第13章 欲
花子 side
(ふふっ!動揺しちゃって可愛いなぁ~。)
服を乾かす為脱いでと言えばあからさまに慌てた様子のゾロ君。顔を赤くし動揺する姿が凄く新鮮で思わず顔がニヤける。
(ピュアピュアだなぁ~。)
きっと刀一筋でそう言う事に慣れていないのだろう。駄目だと思いながらも悪戯心が湧いてくる私は性格が悪いと思う。
「脱いだら干すから貸して~…。」
バサリと服を脱ぐ音が聞こえ振り返った私は目を奪われた。

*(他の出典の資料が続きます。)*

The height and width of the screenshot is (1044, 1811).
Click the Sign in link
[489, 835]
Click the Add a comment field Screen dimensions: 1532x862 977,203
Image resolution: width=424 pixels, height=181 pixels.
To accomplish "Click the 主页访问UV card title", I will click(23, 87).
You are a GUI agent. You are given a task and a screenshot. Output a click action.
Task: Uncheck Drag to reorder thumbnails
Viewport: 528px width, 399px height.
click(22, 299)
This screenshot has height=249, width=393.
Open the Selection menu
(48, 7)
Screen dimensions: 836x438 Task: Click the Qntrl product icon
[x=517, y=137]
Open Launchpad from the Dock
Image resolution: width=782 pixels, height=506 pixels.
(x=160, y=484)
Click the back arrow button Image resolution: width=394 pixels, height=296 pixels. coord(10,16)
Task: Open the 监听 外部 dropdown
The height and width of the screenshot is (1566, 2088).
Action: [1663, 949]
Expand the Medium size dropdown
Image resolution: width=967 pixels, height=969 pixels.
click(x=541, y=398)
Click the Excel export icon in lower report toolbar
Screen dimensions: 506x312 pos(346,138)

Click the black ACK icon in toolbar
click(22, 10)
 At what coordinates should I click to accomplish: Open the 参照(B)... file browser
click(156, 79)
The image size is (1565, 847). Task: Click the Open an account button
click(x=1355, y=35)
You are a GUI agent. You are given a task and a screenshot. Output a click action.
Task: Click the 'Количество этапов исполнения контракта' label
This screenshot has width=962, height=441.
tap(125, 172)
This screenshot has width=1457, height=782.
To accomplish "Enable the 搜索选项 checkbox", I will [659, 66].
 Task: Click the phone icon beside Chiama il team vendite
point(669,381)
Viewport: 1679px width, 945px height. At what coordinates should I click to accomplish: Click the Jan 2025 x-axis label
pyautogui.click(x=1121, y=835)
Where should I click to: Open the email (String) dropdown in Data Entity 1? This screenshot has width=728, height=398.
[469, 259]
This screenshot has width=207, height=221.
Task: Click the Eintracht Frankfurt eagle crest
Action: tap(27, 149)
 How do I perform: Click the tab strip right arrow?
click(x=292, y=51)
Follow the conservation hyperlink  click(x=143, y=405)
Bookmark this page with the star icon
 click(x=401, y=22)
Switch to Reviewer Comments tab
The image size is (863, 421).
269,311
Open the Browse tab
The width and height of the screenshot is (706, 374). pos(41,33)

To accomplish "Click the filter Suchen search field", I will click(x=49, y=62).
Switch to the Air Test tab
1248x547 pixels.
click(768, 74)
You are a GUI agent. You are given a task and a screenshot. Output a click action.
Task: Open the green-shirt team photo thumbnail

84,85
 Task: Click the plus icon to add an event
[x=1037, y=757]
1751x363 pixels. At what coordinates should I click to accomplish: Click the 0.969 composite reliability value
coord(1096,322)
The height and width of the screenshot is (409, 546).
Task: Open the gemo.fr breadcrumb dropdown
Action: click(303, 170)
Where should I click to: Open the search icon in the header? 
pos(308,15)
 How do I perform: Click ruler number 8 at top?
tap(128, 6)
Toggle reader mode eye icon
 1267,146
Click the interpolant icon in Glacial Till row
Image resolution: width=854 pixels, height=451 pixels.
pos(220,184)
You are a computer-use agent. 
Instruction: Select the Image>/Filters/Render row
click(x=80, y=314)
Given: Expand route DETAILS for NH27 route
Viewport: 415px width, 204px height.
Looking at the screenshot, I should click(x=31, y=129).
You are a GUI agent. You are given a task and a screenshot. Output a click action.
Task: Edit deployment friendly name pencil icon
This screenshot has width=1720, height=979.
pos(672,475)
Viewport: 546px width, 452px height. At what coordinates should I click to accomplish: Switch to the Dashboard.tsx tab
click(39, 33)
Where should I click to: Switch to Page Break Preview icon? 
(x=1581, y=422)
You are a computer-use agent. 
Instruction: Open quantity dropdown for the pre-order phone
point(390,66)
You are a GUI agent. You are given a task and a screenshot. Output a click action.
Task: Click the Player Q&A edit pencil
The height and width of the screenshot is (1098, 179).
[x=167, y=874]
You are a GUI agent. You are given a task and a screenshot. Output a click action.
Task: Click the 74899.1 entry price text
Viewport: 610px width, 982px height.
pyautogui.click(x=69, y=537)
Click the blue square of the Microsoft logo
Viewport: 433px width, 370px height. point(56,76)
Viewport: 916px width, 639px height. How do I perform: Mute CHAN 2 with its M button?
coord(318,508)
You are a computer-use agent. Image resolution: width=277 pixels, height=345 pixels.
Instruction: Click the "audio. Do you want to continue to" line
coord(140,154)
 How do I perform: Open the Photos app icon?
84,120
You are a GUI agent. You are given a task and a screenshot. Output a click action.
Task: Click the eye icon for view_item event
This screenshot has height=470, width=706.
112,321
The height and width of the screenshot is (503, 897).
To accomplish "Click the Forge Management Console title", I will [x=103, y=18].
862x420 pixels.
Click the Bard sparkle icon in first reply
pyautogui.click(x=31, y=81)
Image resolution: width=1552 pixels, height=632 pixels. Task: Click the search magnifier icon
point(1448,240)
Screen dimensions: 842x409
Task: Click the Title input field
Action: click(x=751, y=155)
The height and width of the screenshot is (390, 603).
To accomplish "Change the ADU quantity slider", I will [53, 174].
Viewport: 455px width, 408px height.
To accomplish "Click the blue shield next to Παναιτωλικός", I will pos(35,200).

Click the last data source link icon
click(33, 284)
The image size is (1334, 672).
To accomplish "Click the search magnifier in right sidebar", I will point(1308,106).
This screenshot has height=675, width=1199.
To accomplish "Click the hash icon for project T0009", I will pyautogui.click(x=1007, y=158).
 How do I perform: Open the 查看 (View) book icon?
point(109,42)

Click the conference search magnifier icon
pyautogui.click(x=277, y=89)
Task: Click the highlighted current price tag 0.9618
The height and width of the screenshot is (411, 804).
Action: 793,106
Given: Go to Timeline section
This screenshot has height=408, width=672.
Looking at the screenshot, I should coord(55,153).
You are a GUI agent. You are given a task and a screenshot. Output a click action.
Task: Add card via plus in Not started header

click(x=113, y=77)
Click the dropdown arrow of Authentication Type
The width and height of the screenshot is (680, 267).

上半身裸になったゾロ君の身体は惚れ惚れする程逞しく、大きく刻まれた胸の傷もこれまで彼が潜り向けてきた修羅場の数々を思うとそれもまた美しく思えた。
「あ?何だよ。」
「いや、良い身体してるなぁ~と思って。」
細いけど無駄な脂肪は無くこんもりと盛り上がった腕なんかぶら下がりたくなる衝動に駆られちゃうよ!
「見惚れてんのか?」
「芸術的な肉体美だね。100点あげちゃうよ!」
何故かニヤニヤしているゾロ君に、御馳走様ですと手を合わせ濡れたシャツを受け取りハンガーにかけ干していると、背後から黒い影が覆い被さる様に現れた。
「…俺だけってのもフェアじゃねぇよな?」
「え?」
ボソリと耳元で呟かれ振り返るとニヤリと悪い顔をしているゾロ君。
「…顔、良っ!」
「…そいつぁ、ありがとよ。」
「うひゃあっ?!」
思ったより近くにあったご尊顔に思わず心の声が漏れ、服の中に忍び込んだ手の冷たさに変な声を上げてしまった。
「何っ?!突然っ?!」
「俺だけ裸見られてズリいだろ。お前も脱げ。」
「意味不明っ?!」
シャツを捲り上げようとするゾロ君の手を掴み抵抗するけどビクともしない!何でズボン下ろそうとするのっ?!
「ゾロ君、お風呂!お風呂入りなよ!」
「風呂?」
「身体冷えてるでしょ!風邪引いちゃうから温まっておいで!」
一瞬力が抜けた手をペイッと引き剥がすとゾロ君は何か考えた後、素直に頷く。
「じゃあ、ゆっくりと…のわぁっ?!」
「どうせだったら2人纏めて入った方が楽だろ。」
「?!」
突然抱え上げられてニヤリと笑うゾロ君に開いた口が塞がらない。この子は何を言っているのかい?
「いい!私は後で!」
「遠慮すんなって。」
「ここ私の家!」
人の話聞けっ!ケラケラと笑うゾロ君にされるがまま、私はお風呂場に連行されていった。